Ecosystem ‘tipping points’ unhelpful for developing environmental policies – largest ever synthesis of global climate change research

New research pulling out the big-picture message from 4,600 different field experiments suggests that using ecosystem thresholds to develop environmental policies is unhelpful and could have dangerous consequences.

The ‘tipping point’ concept suggests that ecosystems can absorb a given amount of environmental pressure before hitting a threshold. After they pass this tipping point, they can then change dramatically. The concept plays a central role in many policies tackling global environmental change. For example, a policy may exist on the basis that if warming is kept below a certain threshold, ecosystems will continue to operate in a safe space.

But the international team of scientists behind the new research, just published in leading international journal, Nature Ecology & Evolution, is now questioning this logic.

Dr Ian Donohue, from Trinity’s School of Natural Sciences, said:

“If thresholds are to be useful to assess and mitigate global environmental change we should be able to pinpoint them in existing environmental data or – better still – predict them for different drivers of environmental change so that we can safeguard ecosystems going forwards. From our analyses, this is not possible in virtually all cases.”

Professor Dr Helmut Hillebrand, biodiversity expert at the Institute of Chemistry and Biology of the Marine Environment (ICBM) at the University of Oldenburg, led the study. He said:

“In order to develop environmental policies we need a general guideline, but the problem is that, on one side, thresholds might be hard to detect in natural ecosystems when the anthropogenic change hasn’t been large enough yet. On the other side, we can’t determine thresholds for each process in each ecosystem.”

To understand how ecosystems respond to change the scientists turned to experimental data derived from already published synthesis efforts – so-called meta-analyses, which succinctly summarise the general outcome of many field experiments. In particular, the analyses look at the consequences of present-day but also future pressures, such as increased CO2 or nutrient levels. They also asses the functional responses of the ecosystems, such as changes in the cycling of elements or the production of biomass.

In total the authors used information from 36 meta-analyses, which covered 4,601 unique field experiments on natural or close-to-natural ecological communities.
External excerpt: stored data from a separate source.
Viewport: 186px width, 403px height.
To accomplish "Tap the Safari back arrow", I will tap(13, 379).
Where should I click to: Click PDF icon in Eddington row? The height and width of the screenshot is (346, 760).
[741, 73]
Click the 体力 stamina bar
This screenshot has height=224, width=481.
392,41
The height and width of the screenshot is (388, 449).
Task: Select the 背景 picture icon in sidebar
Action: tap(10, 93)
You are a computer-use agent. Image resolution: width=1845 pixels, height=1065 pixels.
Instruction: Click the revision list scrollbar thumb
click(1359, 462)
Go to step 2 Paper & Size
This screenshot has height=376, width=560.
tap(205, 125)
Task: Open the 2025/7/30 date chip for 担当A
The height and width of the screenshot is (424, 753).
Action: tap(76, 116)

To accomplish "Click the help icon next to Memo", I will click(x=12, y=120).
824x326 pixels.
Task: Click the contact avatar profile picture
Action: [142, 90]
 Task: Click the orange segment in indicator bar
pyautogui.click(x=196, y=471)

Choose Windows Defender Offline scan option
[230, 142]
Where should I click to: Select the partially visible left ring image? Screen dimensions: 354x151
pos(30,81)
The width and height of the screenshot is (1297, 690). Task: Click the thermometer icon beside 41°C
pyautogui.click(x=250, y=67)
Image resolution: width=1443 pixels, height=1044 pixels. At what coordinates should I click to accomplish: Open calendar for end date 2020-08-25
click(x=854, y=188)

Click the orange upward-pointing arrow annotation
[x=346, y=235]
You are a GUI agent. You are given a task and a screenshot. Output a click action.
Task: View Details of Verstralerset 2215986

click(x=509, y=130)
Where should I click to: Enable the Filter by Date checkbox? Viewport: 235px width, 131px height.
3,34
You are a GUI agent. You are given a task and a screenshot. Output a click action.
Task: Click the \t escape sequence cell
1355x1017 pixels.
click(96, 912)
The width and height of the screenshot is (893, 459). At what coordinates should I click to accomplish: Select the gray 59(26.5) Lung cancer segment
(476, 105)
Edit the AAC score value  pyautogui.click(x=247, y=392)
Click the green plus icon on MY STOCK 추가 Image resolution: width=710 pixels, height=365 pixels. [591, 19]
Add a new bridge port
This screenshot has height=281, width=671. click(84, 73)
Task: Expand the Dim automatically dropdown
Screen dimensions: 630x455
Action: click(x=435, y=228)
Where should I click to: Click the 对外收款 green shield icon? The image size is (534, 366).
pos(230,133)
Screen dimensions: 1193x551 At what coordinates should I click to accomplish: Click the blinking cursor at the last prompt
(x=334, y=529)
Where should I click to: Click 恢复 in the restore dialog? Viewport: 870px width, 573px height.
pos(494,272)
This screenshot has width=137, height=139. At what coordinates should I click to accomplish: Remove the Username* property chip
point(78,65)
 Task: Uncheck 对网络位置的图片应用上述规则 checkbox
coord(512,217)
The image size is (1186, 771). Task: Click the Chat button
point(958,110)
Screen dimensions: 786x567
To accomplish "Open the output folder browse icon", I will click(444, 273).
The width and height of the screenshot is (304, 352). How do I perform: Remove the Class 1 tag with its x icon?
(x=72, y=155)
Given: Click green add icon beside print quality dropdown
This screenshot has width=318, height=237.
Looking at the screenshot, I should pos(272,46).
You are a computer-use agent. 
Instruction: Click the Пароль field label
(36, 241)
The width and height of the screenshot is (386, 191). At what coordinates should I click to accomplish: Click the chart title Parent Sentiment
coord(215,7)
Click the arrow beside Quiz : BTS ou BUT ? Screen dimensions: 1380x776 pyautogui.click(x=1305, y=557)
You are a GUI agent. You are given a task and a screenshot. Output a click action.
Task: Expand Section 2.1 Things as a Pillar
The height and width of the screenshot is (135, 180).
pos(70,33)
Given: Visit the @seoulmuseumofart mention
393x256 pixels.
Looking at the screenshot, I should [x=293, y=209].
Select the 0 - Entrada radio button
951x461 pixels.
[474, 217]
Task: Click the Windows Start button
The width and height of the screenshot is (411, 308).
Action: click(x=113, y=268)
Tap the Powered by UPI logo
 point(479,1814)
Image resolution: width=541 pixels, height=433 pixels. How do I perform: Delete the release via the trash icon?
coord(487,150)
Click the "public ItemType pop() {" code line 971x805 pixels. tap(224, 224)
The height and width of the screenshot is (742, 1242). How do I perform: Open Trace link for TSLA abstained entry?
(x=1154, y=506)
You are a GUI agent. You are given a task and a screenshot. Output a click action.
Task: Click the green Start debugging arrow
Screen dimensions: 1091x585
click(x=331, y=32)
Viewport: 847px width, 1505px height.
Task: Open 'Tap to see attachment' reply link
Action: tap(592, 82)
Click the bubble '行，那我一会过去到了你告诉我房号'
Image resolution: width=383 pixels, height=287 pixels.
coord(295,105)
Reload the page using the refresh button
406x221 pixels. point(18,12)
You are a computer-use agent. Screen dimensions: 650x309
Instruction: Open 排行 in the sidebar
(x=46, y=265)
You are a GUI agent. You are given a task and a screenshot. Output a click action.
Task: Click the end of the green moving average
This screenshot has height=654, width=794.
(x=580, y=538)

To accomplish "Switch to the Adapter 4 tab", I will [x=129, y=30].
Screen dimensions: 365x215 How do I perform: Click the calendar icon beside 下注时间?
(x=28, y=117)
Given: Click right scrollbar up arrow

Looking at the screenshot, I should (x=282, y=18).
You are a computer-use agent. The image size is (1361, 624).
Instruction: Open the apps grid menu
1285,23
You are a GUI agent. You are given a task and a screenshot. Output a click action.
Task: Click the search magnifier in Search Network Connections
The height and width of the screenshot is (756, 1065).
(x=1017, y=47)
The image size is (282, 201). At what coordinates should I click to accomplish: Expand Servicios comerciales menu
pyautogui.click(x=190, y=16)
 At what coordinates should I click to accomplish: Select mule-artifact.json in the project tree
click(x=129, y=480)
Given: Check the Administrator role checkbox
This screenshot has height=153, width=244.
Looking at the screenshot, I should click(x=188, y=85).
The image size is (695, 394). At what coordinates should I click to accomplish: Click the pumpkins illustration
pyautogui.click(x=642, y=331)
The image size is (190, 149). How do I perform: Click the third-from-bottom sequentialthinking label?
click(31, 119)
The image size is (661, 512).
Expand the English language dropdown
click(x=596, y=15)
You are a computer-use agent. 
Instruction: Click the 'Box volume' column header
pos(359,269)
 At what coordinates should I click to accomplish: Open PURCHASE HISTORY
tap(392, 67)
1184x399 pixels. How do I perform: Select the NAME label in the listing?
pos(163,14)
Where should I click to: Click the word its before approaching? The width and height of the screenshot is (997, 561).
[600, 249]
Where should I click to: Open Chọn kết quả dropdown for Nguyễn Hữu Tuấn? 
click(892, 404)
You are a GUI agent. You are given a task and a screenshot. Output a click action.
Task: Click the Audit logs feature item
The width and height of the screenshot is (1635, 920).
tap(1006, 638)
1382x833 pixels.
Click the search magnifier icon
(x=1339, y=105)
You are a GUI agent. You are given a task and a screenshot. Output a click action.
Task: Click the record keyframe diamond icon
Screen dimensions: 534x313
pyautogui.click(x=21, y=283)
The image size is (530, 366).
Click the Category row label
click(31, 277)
This is the largest effort ever synthesising scientific literature on global change, according to the authors.

Whereas the vast majority of the 36 meta-analyses found that the strength of pressure affected the response magnitude – more pressure causes more damage – only very few (3 out of 36) showed statistical evidence for a threshold or tipping point – where a certain amount of pressure resulted in an extremely strong response.

Dr Ian Donohue added:

“I think we need to abandon the idea of safe operating spaces. It gives the completely erroneous impressions that small pressures do not affect ecosystems at all, and that we can continue with business-as-usual so long as we keep our damage below a certain level. Instead, our research demonstrates that responses to even the smallest pressure can be large.

“If we wait to see clear tipping points in response to any of the major human-induced environmental changes such as warming or biodiversity change, we risk overlooking the small gradual changes which sum up to a shifting baseline over time, that is a shift in the perception of what a healthy ecosystem looks like.”

The scientists believe policy makers should readdress the use of thresholds in ecosystem management and instead work with more nuanced criteria to be able to act according to the precautionary principle. The underlying message: when the stakes are so high, we shouldn’t be gambling with our environment.